El ser humano es social por naturaleza, como lo dijo Aristóteles en la antigua Grecia, y refleja el instinto de siempre buscar vivir en sociedad y con personas que tengas características similares a las nuestras. Desde la época de las cavernas buscamos la forma de mantenernos cercanos a las de más de personas, debido a que es una de las maneras más fáciles y efectivas para garantizar la supervivencia.
La Evolución de la Sociedad Humana y Animal
Los animales tienen una forma simular de relacionarse, en el caso de los leones o lobos se agrupan en manadas, donde cada integrante tiene una función, este orden permite que la manada tenga un futuro, todos los que hacen parte de esta deben tener rasgos similares, si alguno de ellos muestra una característica diferente o de vulnerabilidad, entonces, es expulsado del grupo, dejándolo a su suerte y con una muerte segura.
Los seres humanos nos agrupamos basándonos en elementos culturas, rasgos genéticos, creencias y otros aspectos, ya que normalmente buscamos personas afines a nosotros, esto con el objetivo de tener la sensación de hacer parte de un grupo y un lugar en el mundo. Desde la psicología se estudia todos los elementos que intervienen en las interacciones sociales, y en la época moderna han surgido elementos que han modificado la forma en la que nos relacionamos.
La Era de las Redes Sociales y sus Implicaciones
Uno de los fenómenos que modifica las interacciones con las personas son las redes sociales, pasó de ser un pasatiempo a una forma de vida e incluso un trabajo para algunos. Al explorar las diferentes redes encontramos que la mayoría utiliza lo que en psicología se llama “sistemas de recompensas” que consiste en brindar una recompensa cuando hacemos algo, en este caso, cuando subimos una foto, la recompensa es un “like” o un comentario en la foto, esto a nivel cerebral genera una respuesta química, parecido a cuando recibos un regalo, un aplauso o nos dicen un piropo, y esto hace que volvamos realizar dicha acción buscando otra vez la recompensa, generando un círculo vicioso.

Con el tiempo Facebook e Instagram se inundaron de usuarios que suben fotos, comparten videos o artículos, como es el caso de este servidor, con esta masificación de las redes aparecieron términos como “volverse viral” que se usa para decir que una foto o video se repartió por todos los rincones de ese mundo virtual, donde algunas personas reciben pagos económicos, y otros se vuelven figuras influyentes y esto motiva a otras personas a seguir estos pasos, pero al final es probable que no se vuelvas virales.

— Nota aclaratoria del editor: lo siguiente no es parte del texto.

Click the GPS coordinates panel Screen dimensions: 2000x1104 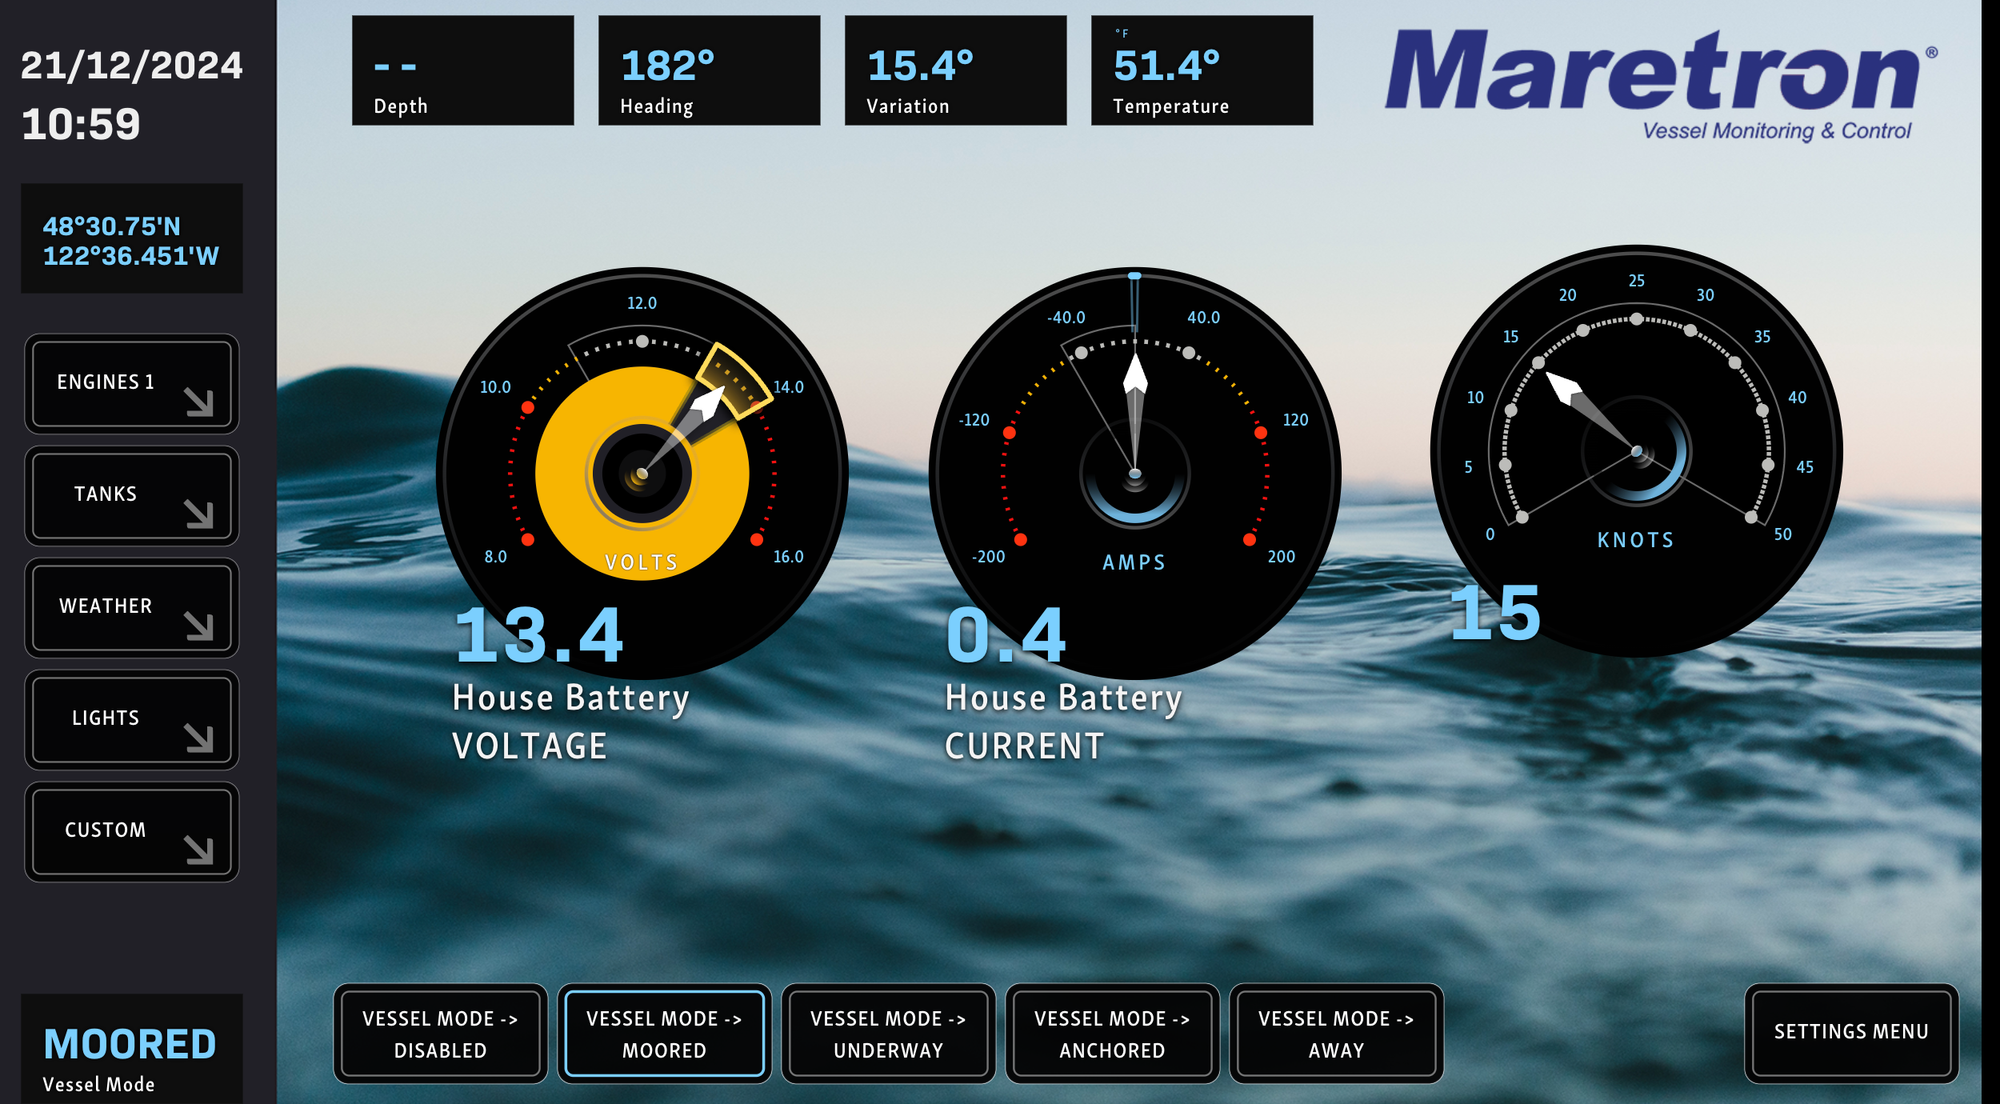(x=131, y=240)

La Dependencia y sus Consecuencias
Con las redes sociales nuestra autoestima se ha vuelto dependiente de las reacciones que nos dan en las fotos, lo cual es peligrosos, porque estamos basando nuestro valor en las opiniones de los demás, por lo tanto, nos vamos a sentir mal cuando no tenemos reacciones en nuestras fotos o lo que compartimos, un ejemplo de esto es cuando vemos que personas eliminan fotos o memes porque no recibieron las reacciones que esperaban, otro caso, es cuando desean recibir muchos “likes” y suben contenido explicito, fotos con poca ropa y videos candentes, producto del deseo de recibir una recompensa en forma de un Like o un comentario.
Con el uso excesivo de las redes nos volveremos dependientes de esas reacciones, también nuestra vida se basará en complacer a las personas y buscar reconocimiento en ese mundo virtual, al final tendremos como consecuencia un estilo de vida frágil, baja autoestima, bajo control de las emociones y lo peor una falta de identidad. Usar las redes sociales a favor de un negocio, de informar y divertirse con moderación puede ser saludable, pero volcar nuestra vida alrededor de eso solo nos traerá problemas.
No comparemos nuestra vida con la supuesta vida que se dan otros en esas plataformas.